An exact transcription of the data below, complete and unaltered, is the expected answer.

----

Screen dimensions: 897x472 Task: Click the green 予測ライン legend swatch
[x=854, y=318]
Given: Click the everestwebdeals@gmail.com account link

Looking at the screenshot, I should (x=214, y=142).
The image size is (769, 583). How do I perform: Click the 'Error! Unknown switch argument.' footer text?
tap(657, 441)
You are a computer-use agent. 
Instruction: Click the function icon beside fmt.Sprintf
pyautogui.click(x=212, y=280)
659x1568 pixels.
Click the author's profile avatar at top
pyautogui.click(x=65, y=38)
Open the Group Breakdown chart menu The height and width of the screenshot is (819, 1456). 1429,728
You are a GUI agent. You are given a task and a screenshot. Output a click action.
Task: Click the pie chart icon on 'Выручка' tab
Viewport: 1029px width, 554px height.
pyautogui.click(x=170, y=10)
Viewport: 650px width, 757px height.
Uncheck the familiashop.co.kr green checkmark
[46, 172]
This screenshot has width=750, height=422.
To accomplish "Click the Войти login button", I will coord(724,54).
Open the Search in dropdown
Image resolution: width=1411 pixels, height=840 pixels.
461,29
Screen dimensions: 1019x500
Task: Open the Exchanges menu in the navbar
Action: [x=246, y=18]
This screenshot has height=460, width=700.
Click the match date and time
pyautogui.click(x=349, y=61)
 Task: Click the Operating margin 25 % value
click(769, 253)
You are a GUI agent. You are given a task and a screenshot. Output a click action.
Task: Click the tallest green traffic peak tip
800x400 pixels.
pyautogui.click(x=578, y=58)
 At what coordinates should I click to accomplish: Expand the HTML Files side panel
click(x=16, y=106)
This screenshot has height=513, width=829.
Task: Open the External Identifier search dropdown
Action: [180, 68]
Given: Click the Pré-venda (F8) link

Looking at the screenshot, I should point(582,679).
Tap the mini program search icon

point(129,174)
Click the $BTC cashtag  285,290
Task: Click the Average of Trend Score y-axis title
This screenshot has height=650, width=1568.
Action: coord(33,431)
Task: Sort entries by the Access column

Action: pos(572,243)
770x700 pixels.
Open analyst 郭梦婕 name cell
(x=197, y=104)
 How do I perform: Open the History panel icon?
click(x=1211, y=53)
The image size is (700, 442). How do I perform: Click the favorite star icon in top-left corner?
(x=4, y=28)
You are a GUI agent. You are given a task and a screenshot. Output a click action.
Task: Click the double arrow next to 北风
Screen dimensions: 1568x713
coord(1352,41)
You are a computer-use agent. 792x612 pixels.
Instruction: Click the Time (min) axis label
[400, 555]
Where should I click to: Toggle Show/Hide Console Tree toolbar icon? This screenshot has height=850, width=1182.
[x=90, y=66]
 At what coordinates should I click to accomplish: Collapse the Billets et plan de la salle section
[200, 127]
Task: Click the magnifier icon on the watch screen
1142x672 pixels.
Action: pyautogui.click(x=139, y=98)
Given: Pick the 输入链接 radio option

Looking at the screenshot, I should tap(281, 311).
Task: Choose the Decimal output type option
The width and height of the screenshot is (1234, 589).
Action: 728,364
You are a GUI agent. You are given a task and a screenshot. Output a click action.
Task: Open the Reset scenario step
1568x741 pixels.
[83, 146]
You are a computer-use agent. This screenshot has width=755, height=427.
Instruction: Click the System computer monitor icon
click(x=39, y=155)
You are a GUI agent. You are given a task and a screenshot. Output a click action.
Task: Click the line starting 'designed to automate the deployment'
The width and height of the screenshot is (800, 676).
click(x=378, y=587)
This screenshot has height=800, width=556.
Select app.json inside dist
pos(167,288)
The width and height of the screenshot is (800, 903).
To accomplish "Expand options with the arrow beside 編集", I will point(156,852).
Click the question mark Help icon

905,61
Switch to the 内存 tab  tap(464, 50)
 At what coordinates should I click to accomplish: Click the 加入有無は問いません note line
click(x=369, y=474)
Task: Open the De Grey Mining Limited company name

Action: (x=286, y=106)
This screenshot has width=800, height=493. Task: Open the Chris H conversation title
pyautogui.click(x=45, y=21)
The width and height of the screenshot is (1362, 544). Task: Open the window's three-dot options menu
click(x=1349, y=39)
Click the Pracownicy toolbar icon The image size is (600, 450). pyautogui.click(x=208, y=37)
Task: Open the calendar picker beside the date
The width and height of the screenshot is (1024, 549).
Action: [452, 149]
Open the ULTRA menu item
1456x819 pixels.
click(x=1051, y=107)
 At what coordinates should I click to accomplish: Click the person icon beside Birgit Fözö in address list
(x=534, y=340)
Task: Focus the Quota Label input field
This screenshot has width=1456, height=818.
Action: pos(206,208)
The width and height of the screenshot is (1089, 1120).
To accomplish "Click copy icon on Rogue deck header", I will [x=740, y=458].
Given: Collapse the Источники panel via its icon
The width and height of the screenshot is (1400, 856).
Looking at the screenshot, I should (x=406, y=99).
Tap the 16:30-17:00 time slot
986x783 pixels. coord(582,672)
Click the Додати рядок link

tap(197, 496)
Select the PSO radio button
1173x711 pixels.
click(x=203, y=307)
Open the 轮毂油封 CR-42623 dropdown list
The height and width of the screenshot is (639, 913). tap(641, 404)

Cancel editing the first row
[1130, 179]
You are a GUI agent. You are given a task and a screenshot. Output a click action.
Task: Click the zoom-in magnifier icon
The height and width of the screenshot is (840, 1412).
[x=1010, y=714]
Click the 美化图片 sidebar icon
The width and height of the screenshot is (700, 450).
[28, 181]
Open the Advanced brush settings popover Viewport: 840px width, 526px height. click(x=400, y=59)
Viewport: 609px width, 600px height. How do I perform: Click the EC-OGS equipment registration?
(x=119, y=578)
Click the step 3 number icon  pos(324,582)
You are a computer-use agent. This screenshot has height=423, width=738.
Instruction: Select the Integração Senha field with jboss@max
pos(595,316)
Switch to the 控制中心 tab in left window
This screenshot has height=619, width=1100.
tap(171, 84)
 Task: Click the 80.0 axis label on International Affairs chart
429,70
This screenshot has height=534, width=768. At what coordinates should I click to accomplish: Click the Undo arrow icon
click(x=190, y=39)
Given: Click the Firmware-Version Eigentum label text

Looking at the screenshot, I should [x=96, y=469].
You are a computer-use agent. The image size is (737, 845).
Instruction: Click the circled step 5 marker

----

- TASK OUTPUT
Screen dimensions: 897x472 Task: Click the green 予測ライン legend swatch
[x=854, y=318]
Given: Click the everestwebdeals@gmail.com account link

Looking at the screenshot, I should (x=214, y=142).
The image size is (769, 583). How do I perform: Click the 'Error! Unknown switch argument.' footer text?
tap(657, 441)
You are a computer-use agent. 
Instruction: Click the function icon beside fmt.Sprintf
pyautogui.click(x=212, y=280)
659x1568 pixels.
Click the author's profile avatar at top
pyautogui.click(x=65, y=38)
Open the Group Breakdown chart menu The height and width of the screenshot is (819, 1456). 1429,728
You are a GUI agent. You are given a task and a screenshot. Output a click action.
Task: Click the pie chart icon on 'Выручка' tab
Viewport: 1029px width, 554px height.
pyautogui.click(x=170, y=10)
Viewport: 650px width, 757px height.
Uncheck the familiashop.co.kr green checkmark
[46, 172]
This screenshot has width=750, height=422.
To accomplish "Click the Войти login button", I will coord(724,54).
Open the Search in dropdown
Image resolution: width=1411 pixels, height=840 pixels.
461,29
Screen dimensions: 1019x500
Task: Open the Exchanges menu in the navbar
Action: [x=246, y=18]
This screenshot has height=460, width=700.
Click the match date and time
pyautogui.click(x=349, y=61)
 Task: Click the Operating margin 25 % value
click(769, 253)
You are a GUI agent. You are given a task and a screenshot. Output a click action.
Task: Click the tallest green traffic peak tip
800x400 pixels.
pyautogui.click(x=578, y=58)
 At what coordinates should I click to accomplish: Expand the HTML Files side panel
click(x=16, y=106)
This screenshot has height=513, width=829.
Task: Open the External Identifier search dropdown
Action: [180, 68]
Given: Click the Pré-venda (F8) link

Looking at the screenshot, I should point(582,679).
Tap the mini program search icon

point(129,174)
Click the $BTC cashtag  285,290
Task: Click the Average of Trend Score y-axis title
This screenshot has height=650, width=1568.
Action: coord(33,431)
Task: Sort entries by the Access column

Action: pos(572,243)
770x700 pixels.
Open analyst 郭梦婕 name cell
(x=197, y=104)
 How do I perform: Open the History panel icon?
click(x=1211, y=53)
The image size is (700, 442). How do I perform: Click the favorite star icon in top-left corner?
(x=4, y=28)
You are a GUI agent. You are given a task and a screenshot. Output a click action.
Task: Click the double arrow next to 北风
Screen dimensions: 1568x713
coord(1352,41)
You are a computer-use agent. 792x612 pixels.
Instruction: Click the Time (min) axis label
[400, 555]
Where should I click to: Toggle Show/Hide Console Tree toolbar icon? This screenshot has height=850, width=1182.
[x=90, y=66]
 At what coordinates should I click to accomplish: Collapse the Billets et plan de la salle section
[200, 127]
Task: Click the magnifier icon on the watch screen
1142x672 pixels.
Action: pyautogui.click(x=139, y=98)
Given: Pick the 输入链接 radio option

Looking at the screenshot, I should tap(281, 311).
Task: Choose the Decimal output type option
The width and height of the screenshot is (1234, 589).
Action: 728,364
You are a GUI agent. You are given a task and a screenshot. Output a click action.
Task: Open the Reset scenario step
1568x741 pixels.
[83, 146]
You are a computer-use agent. This screenshot has width=755, height=427.
Instruction: Click the System computer monitor icon
click(x=39, y=155)
You are a GUI agent. You are given a task and a screenshot. Output a click action.
Task: Click the line starting 'designed to automate the deployment'
The width and height of the screenshot is (800, 676).
click(x=378, y=587)
This screenshot has height=800, width=556.
Select app.json inside dist
pos(167,288)
The width and height of the screenshot is (800, 903).
To accomplish "Expand options with the arrow beside 編集", I will point(156,852).
Click the question mark Help icon

905,61
Switch to the 内存 tab  tap(464, 50)
 At what coordinates should I click to accomplish: Click the 加入有無は問いません note line
click(x=369, y=474)
Task: Open the De Grey Mining Limited company name

Action: (x=286, y=106)
This screenshot has width=800, height=493. Task: Open the Chris H conversation title
pyautogui.click(x=45, y=21)
The width and height of the screenshot is (1362, 544). Task: Open the window's three-dot options menu
click(x=1349, y=39)
Click the Pracownicy toolbar icon The image size is (600, 450). pyautogui.click(x=208, y=37)
Task: Open the calendar picker beside the date
The width and height of the screenshot is (1024, 549).
Action: [452, 149]
Open the ULTRA menu item
1456x819 pixels.
click(x=1051, y=107)
 At what coordinates should I click to accomplish: Click the person icon beside Birgit Fözö in address list
(x=534, y=340)
Task: Focus the Quota Label input field
This screenshot has width=1456, height=818.
Action: pos(206,208)
The width and height of the screenshot is (1089, 1120).
To accomplish "Click copy icon on Rogue deck header", I will [x=740, y=458].
Given: Collapse the Источники panel via its icon
The width and height of the screenshot is (1400, 856).
Looking at the screenshot, I should (x=406, y=99).
Tap the 16:30-17:00 time slot
986x783 pixels. coord(582,672)
Click the Додати рядок link

tap(197, 496)
Select the PSO radio button
1173x711 pixels.
click(x=203, y=307)
Open the 轮毂油封 CR-42623 dropdown list
The height and width of the screenshot is (639, 913). tap(641, 404)

Cancel editing the first row
[1130, 179]
You are a GUI agent. You are given a task and a screenshot. Output a click action.
Task: Click the zoom-in magnifier icon
The height and width of the screenshot is (840, 1412).
[x=1010, y=714]
Click the 美化图片 sidebar icon
The width and height of the screenshot is (700, 450).
[28, 181]
Open the Advanced brush settings popover Viewport: 840px width, 526px height. click(x=400, y=59)
Viewport: 609px width, 600px height. How do I perform: Click the EC-OGS equipment registration?
(x=119, y=578)
Click the step 3 number icon  pos(324,582)
You are a computer-use agent. This screenshot has height=423, width=738.
Instruction: Select the Integração Senha field with jboss@max
pos(595,316)
Switch to the 控制中心 tab in left window
This screenshot has height=619, width=1100.
tap(171, 84)
 Task: Click the 80.0 axis label on International Affairs chart
429,70
This screenshot has height=534, width=768. At what coordinates should I click to accomplish: Click the Undo arrow icon
click(x=190, y=39)
Given: Click the Firmware-Version Eigentum label text

Looking at the screenshot, I should [x=96, y=469].
You are a computer-use agent. The image size is (737, 845).
Instruction: Click the circled step 5 marker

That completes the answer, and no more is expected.